An open-label pilot study explored the antiemetic activity of olanzapine in patients with advanced cancer requiring opioid analgesics for pain. Olanzapine in three doses (2.5, 5, and 10 mg) was associated with significant reductions in nausea without extrapyramidal symptoms.[11]

It is also associated with weight gain and improved appetite which might also be helpful is cachectic patient.[12] It is associated with few drug–drug interactions, has a wide therapeutic index, and can be used safely in renal and liver dysfunction.[13]

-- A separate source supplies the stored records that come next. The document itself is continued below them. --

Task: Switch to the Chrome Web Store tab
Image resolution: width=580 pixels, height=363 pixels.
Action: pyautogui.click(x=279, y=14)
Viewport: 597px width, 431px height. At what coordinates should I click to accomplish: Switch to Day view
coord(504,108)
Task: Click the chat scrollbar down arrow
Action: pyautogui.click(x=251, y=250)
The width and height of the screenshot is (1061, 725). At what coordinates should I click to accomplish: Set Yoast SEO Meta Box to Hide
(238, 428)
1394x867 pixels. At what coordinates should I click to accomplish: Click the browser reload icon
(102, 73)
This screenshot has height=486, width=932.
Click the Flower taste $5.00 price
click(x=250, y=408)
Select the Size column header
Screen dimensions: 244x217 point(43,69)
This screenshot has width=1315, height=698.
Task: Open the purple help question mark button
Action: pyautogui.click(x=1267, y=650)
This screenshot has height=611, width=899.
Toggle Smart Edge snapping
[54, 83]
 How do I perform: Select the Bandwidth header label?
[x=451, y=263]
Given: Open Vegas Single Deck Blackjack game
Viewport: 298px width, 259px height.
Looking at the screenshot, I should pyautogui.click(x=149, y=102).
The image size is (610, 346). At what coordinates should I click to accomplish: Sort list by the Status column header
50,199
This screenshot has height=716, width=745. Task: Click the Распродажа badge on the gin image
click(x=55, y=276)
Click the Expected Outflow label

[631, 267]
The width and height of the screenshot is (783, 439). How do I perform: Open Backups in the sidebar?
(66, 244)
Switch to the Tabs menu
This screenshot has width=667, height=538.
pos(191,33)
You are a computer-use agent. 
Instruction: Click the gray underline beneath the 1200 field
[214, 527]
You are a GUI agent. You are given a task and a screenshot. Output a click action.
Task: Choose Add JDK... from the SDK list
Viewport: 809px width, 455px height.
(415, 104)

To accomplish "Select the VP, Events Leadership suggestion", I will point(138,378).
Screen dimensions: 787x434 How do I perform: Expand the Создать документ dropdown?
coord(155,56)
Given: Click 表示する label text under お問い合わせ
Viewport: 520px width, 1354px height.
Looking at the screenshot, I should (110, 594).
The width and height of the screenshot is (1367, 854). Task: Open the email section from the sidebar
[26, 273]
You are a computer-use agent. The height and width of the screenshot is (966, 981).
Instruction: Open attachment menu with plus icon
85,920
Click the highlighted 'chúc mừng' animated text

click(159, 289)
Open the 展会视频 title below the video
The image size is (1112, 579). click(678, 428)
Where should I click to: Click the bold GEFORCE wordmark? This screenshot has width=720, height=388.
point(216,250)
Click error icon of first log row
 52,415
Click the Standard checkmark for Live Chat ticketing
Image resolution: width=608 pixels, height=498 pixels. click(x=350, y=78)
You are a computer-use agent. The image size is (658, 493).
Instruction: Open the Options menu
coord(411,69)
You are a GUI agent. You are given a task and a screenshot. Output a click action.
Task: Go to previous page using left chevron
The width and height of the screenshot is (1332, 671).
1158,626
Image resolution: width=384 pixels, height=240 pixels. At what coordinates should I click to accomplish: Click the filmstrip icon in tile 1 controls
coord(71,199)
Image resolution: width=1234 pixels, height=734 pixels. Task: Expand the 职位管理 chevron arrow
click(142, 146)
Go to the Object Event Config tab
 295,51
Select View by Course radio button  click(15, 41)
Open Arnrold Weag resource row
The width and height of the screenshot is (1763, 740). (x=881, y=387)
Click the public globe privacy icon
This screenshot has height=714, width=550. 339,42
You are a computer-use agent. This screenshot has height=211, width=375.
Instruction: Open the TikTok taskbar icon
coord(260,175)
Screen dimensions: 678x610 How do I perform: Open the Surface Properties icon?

In palliative care settings, the patients commonly present late with intractable nausea vomiting. The etiology is often multifactorial, and it is difficult to localize the emetogenic source. A mechanism-based treatment of vomiting has been suggested, but it may not be easy to recognize the cause of vomiting. A combination antiemetic therapy consisting of different classes of antiemetic drugs is one approach that can successfully treat refractory nausea and vomiting in some patients. However, it not only adds the cost but also the side effects. Furthermore, despite this, some patients do not have desired response. Our patient also had intractable vomiting which was refractory to multiple standard medications including metoclopramide, butyrophenones, corticosteroids, and 5HT3 antagonists. She subsequently showed improvement in symptoms after starting olanzapine. By virtue of acting on a number of key receptor sites, olanzapine as a single agent has a distinct advantage over combinations of various antiemetics by improving compliance and reducing drug interactions.

Olanzapine, in our experience, is an effective antiemetic drug in the treatment of refractory nausea and vomiting in advanced cancer patients. It should be started as a first-line drug initially in palliative care patients with intractable nausea and vomiting where it is often difficult to delineate the cause.